Assigned task » What is needed is an exact copy of every line from the one containing "You are a computer-use" through the end of the entries; please set it down without any pictures.

Input for this task »
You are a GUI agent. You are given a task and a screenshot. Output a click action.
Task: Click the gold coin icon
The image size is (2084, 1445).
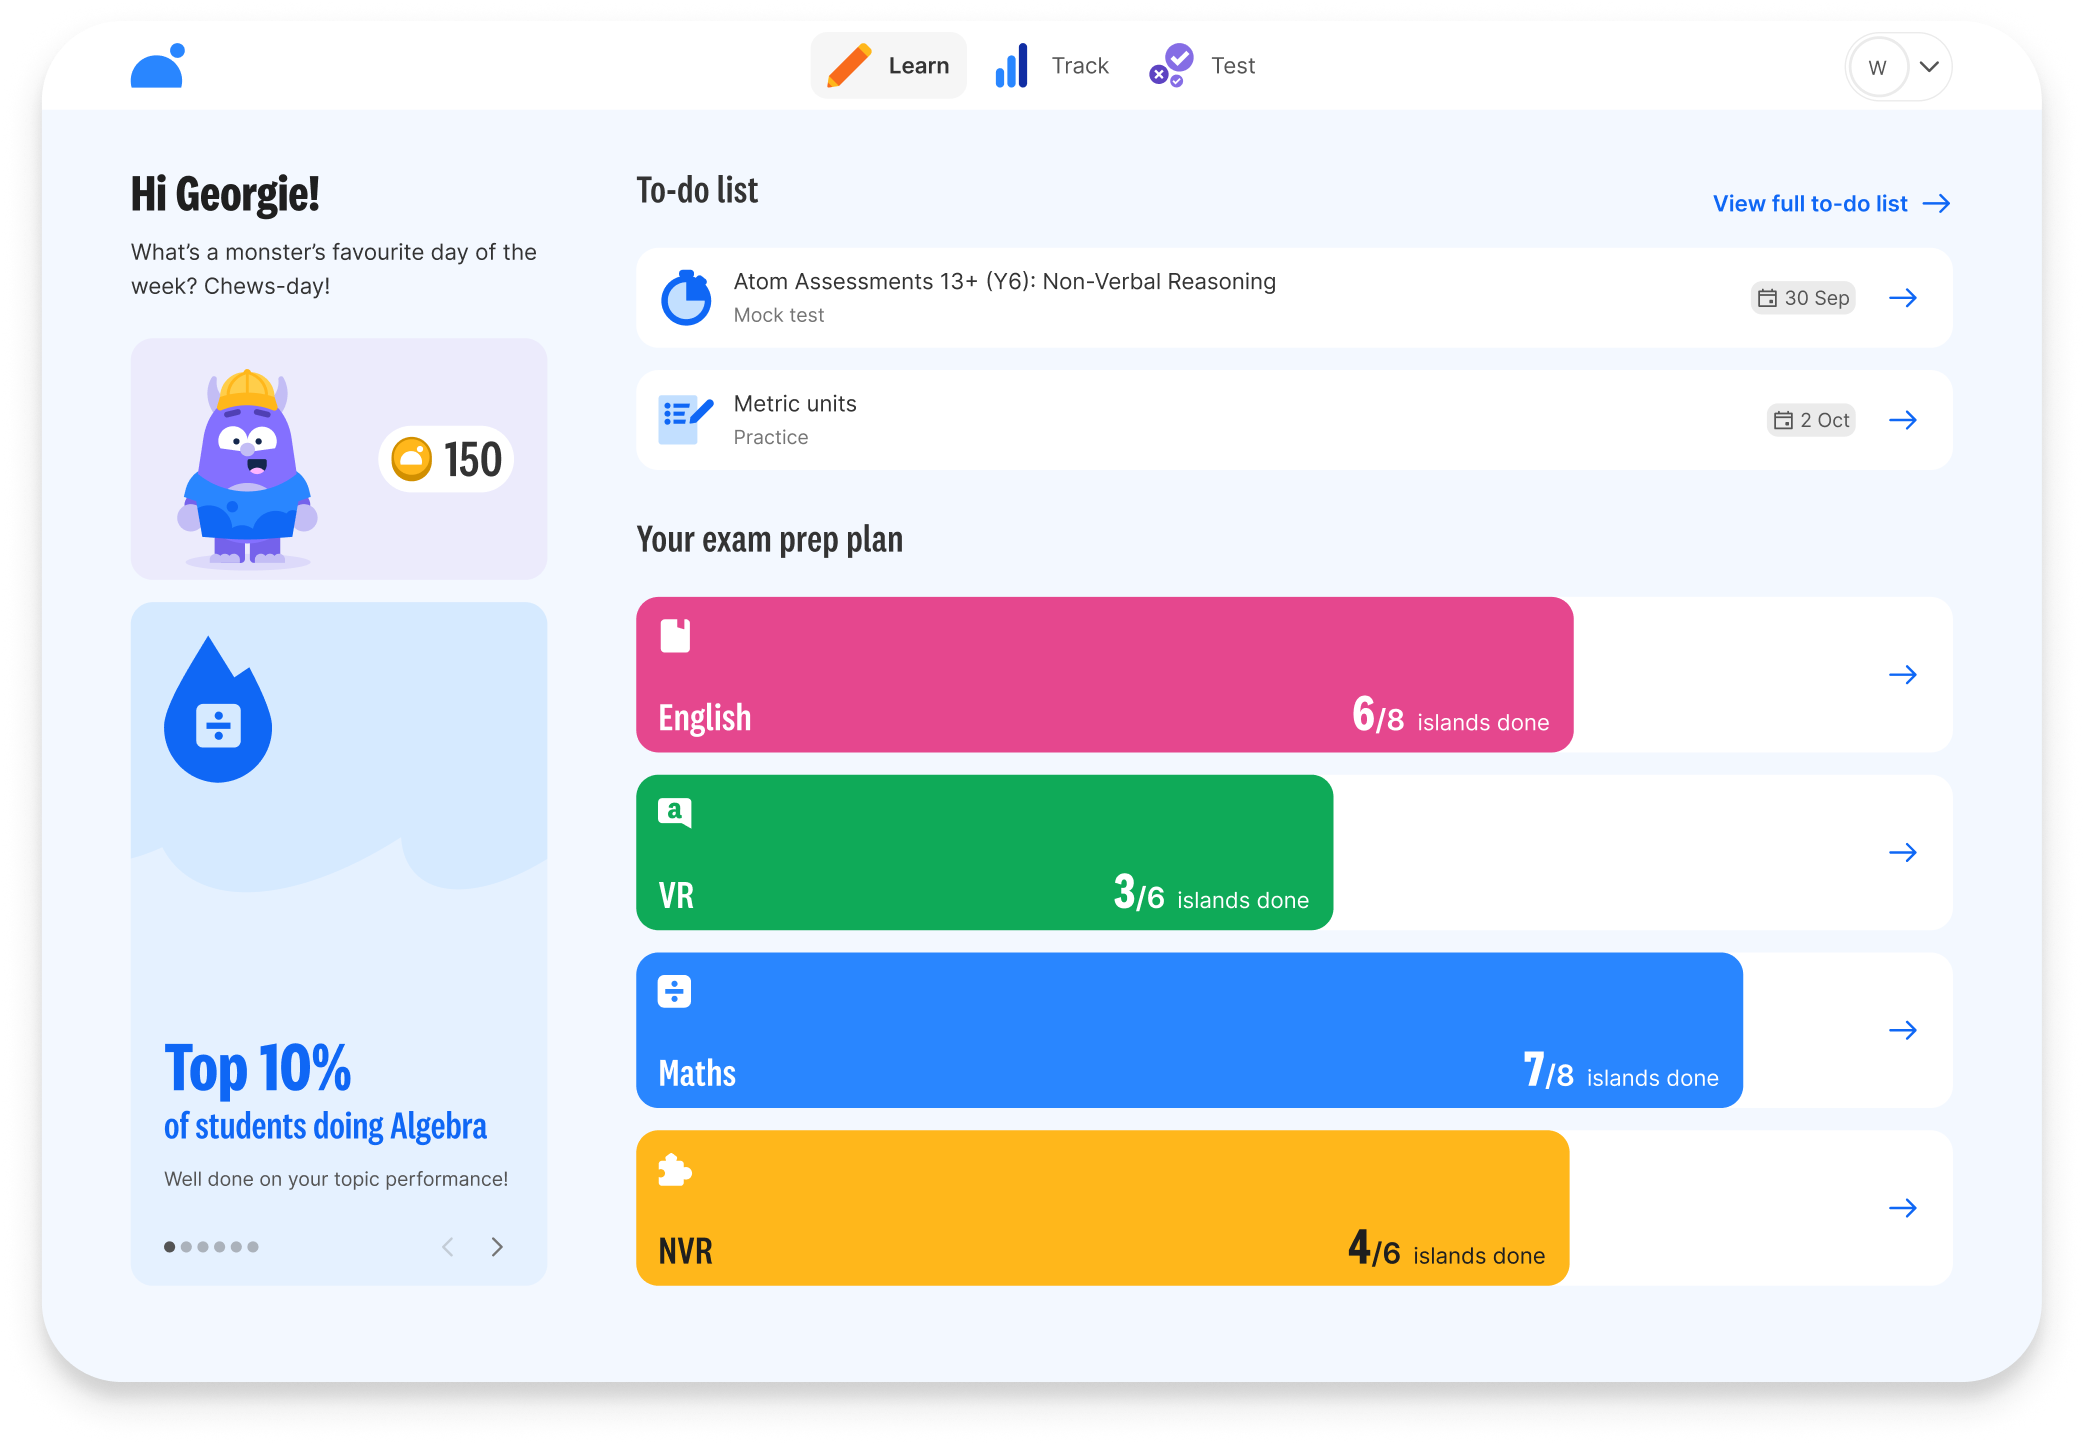coord(411,460)
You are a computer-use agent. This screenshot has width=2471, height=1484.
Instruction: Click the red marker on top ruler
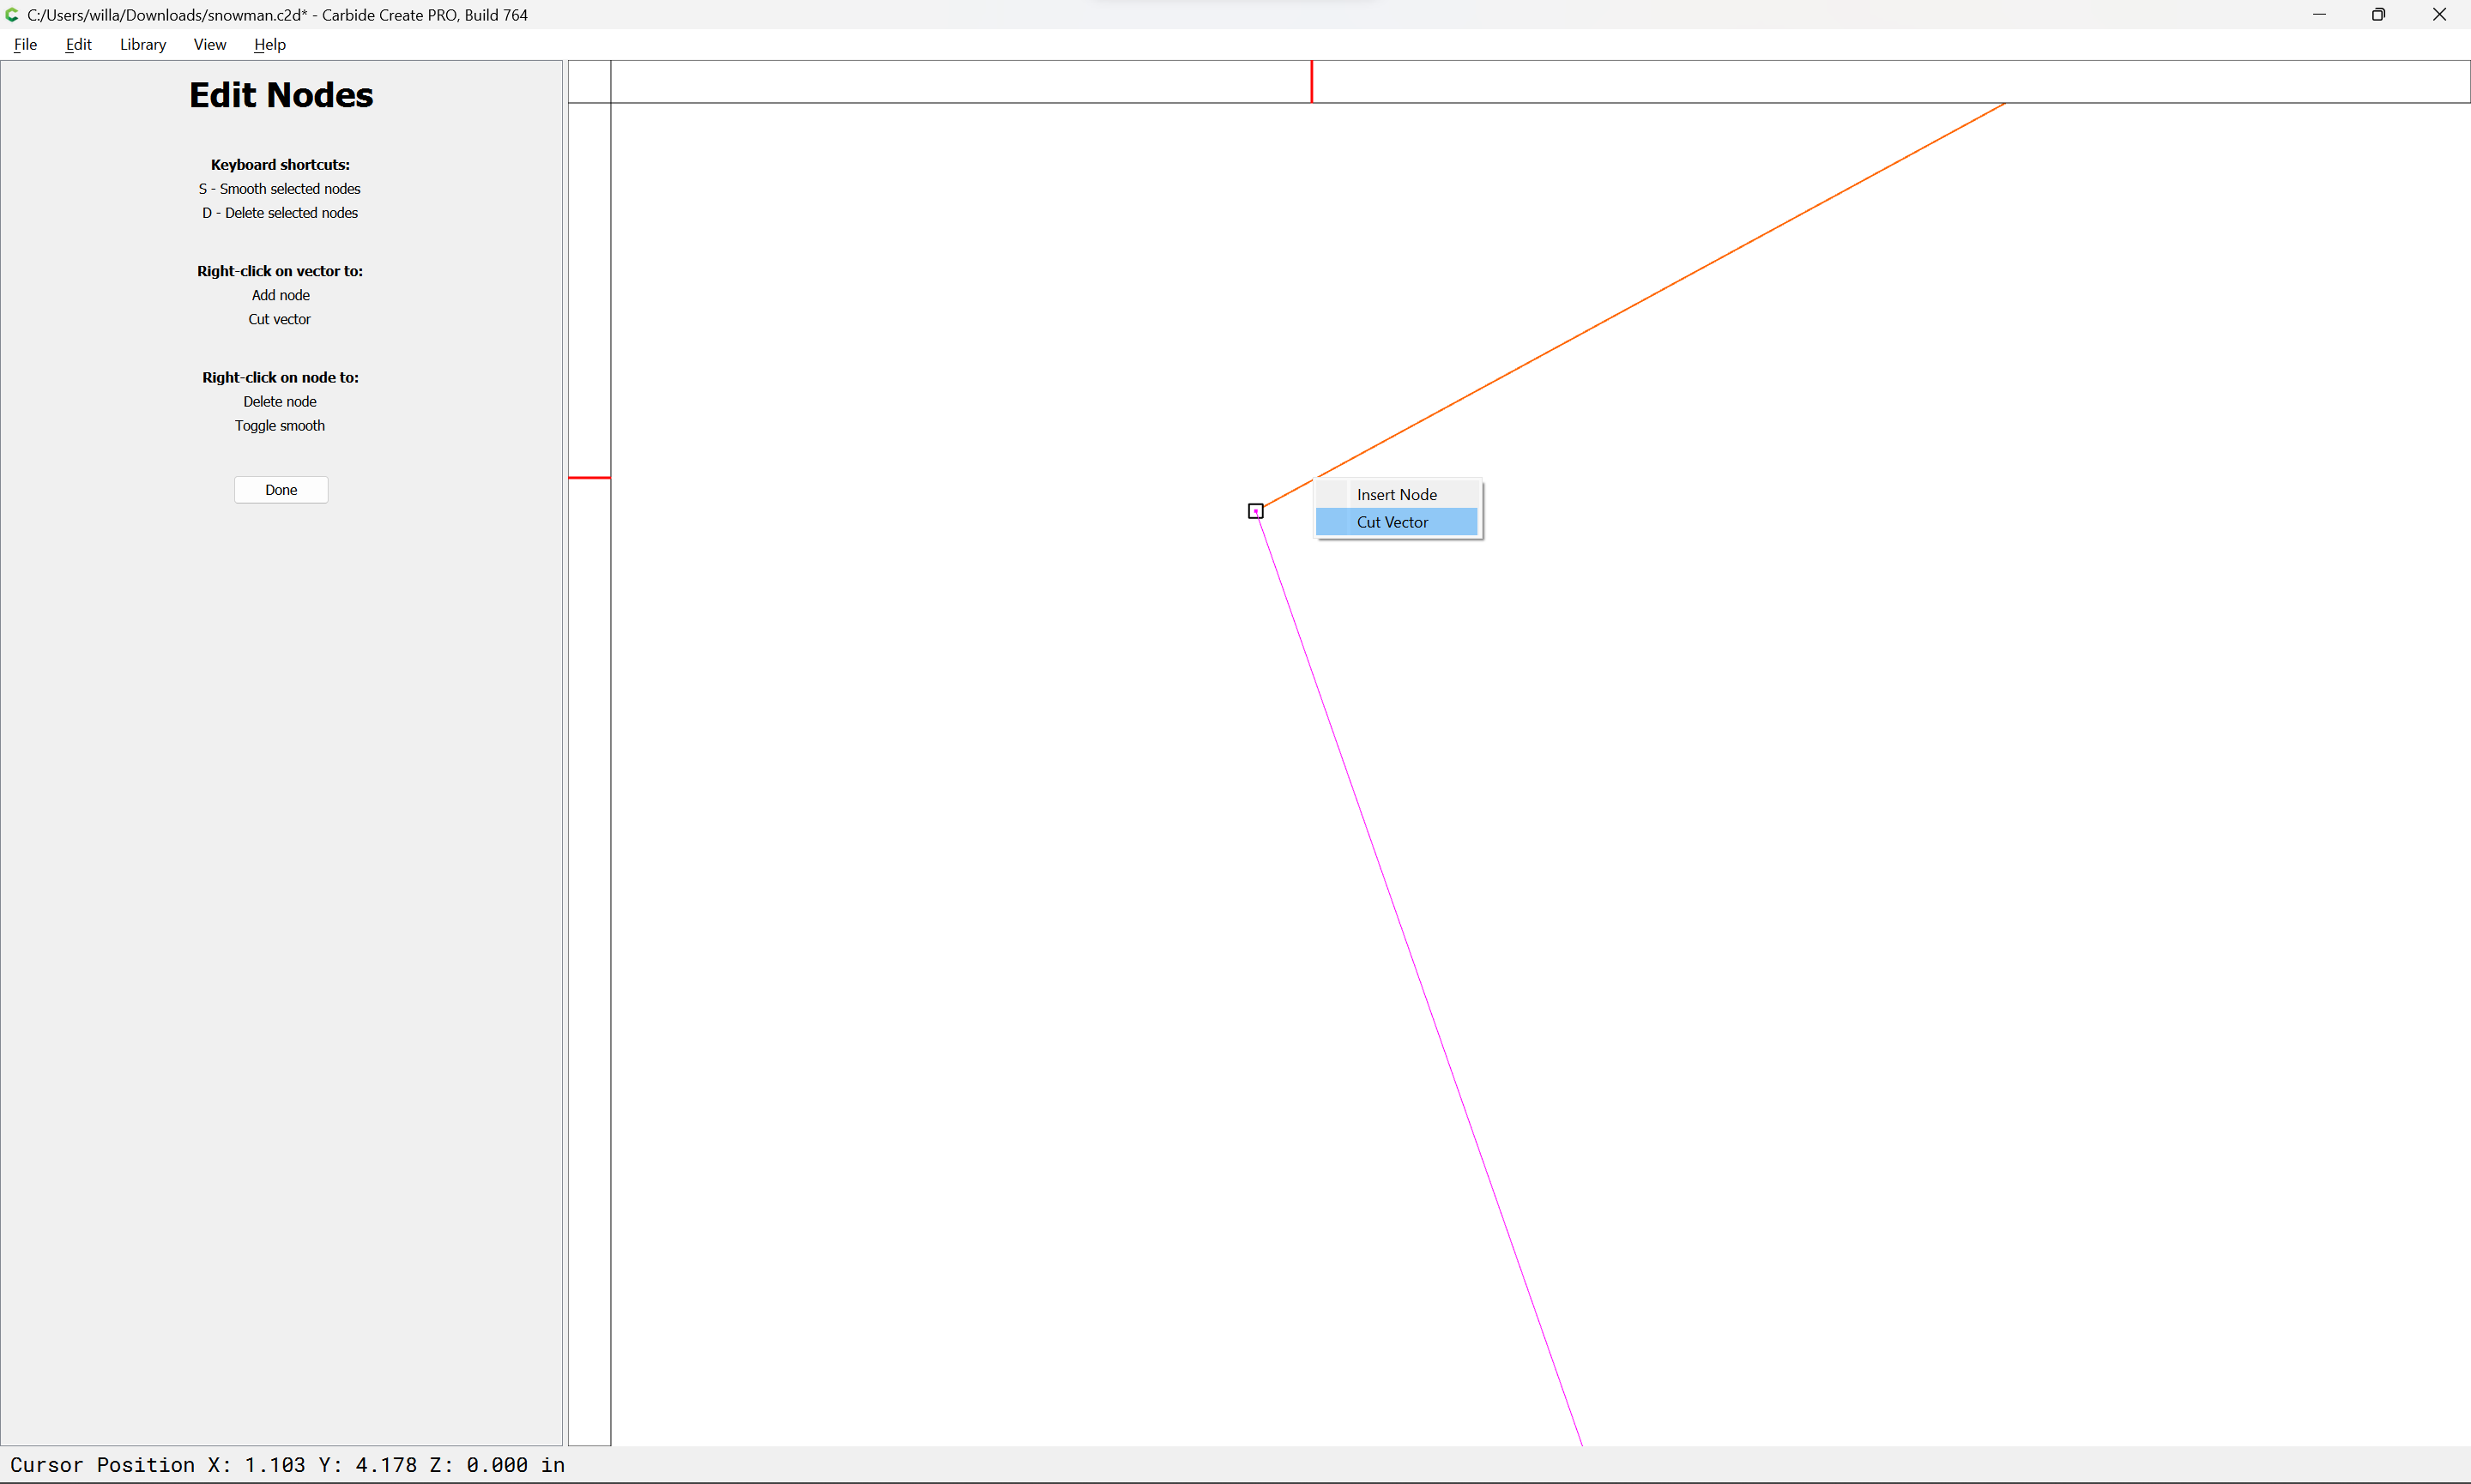[1311, 81]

Answer section »
You are a computer-use agent. This screenshot has width=2471, height=1484.
Instruction: Click the red marker on top ruler
[1311, 81]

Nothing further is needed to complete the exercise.